■ TASK ■
Convert the stretch from the line containing "You are a GUI" through the end of the records into a Markdown table with the columns Row and Text. Give one row per line, skip blank lines, and leave the pictures out.

■ DATA ■
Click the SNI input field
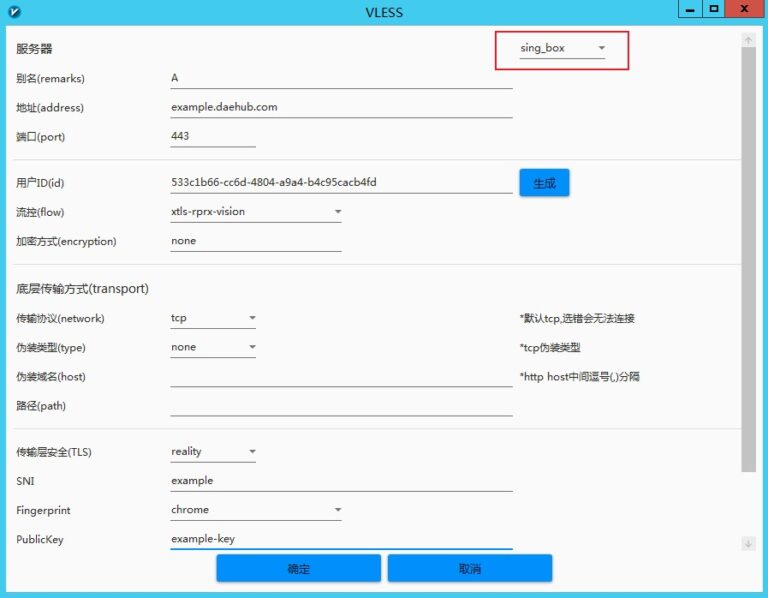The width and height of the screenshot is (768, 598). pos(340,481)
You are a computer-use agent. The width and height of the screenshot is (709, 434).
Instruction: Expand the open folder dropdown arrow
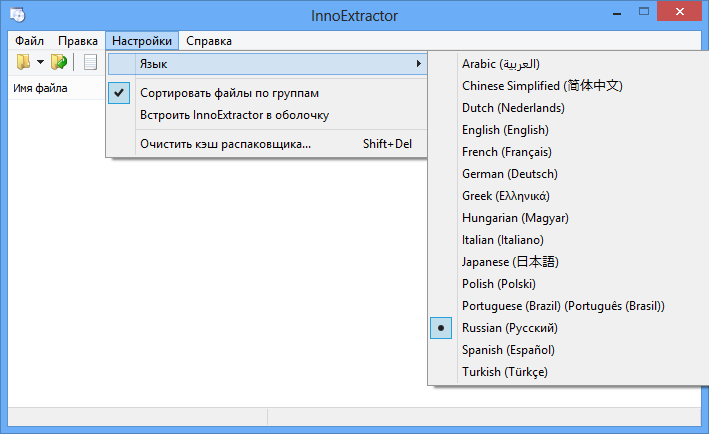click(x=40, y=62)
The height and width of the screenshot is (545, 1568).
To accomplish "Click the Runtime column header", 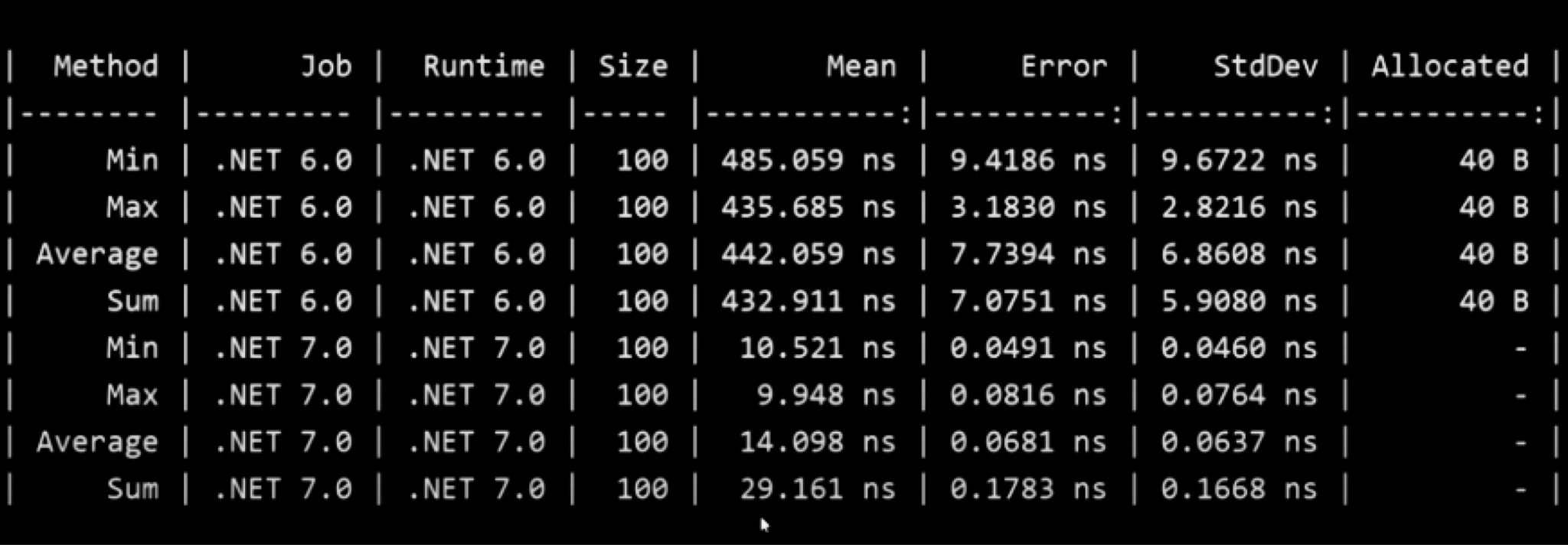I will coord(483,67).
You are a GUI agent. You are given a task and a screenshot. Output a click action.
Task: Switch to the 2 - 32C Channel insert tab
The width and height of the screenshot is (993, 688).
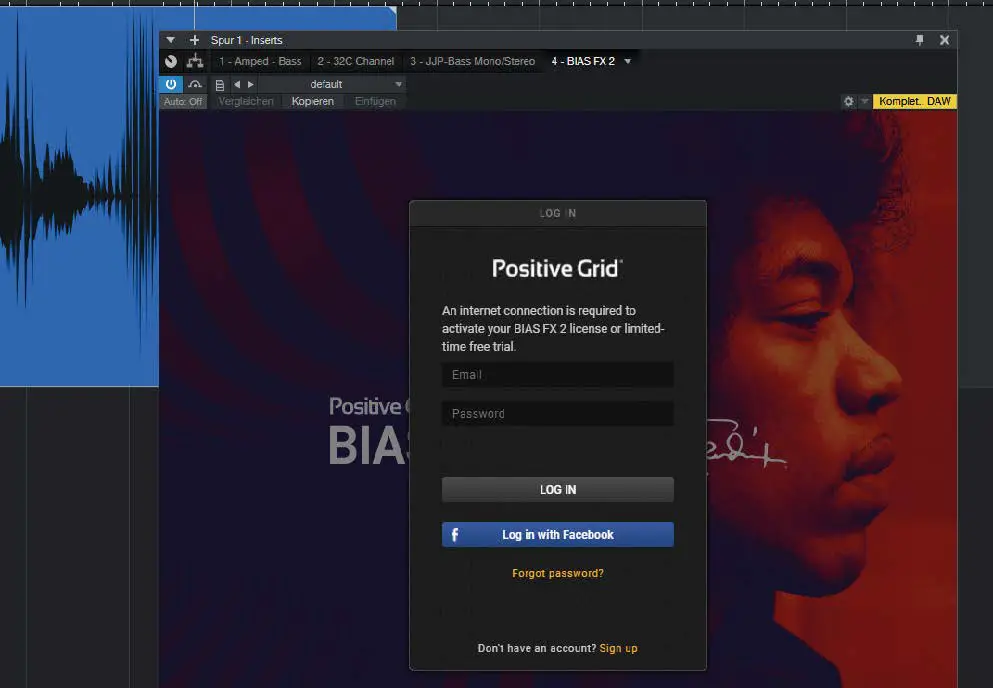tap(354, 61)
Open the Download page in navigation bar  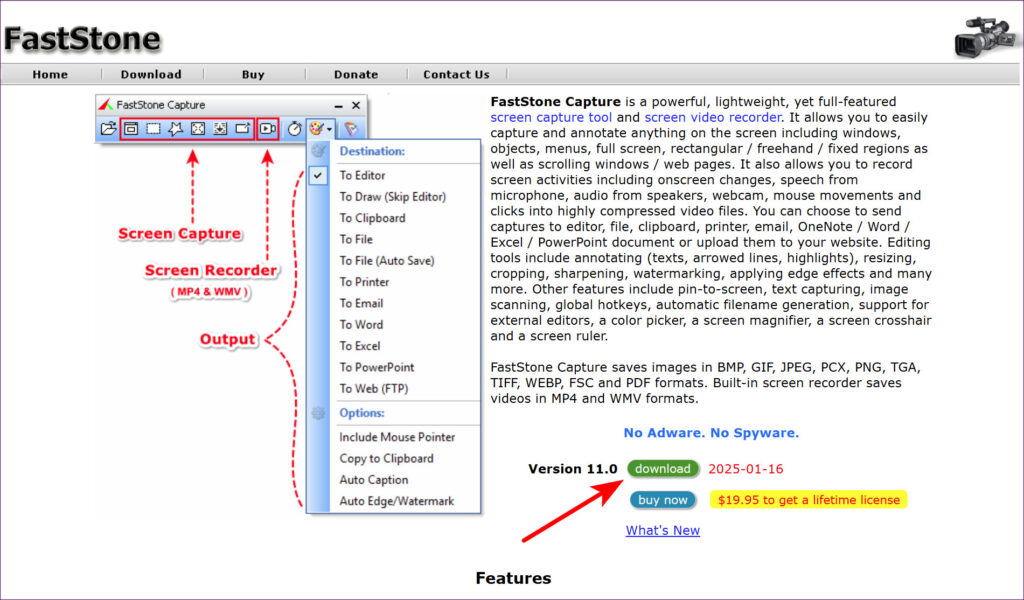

■ OUTPUT ■
| Row | Text |
|---|---|
| 1 | You are a GUI agent. You are given a task and a screenshot. Output a click action. |
| 2 | Task: Switch to the 2 - 32C Channel insert tab |
| 3 | The width and height of the screenshot is (993, 688). |
| 4 | tap(354, 61) |
| 5 | Open the Download page in navigation bar   |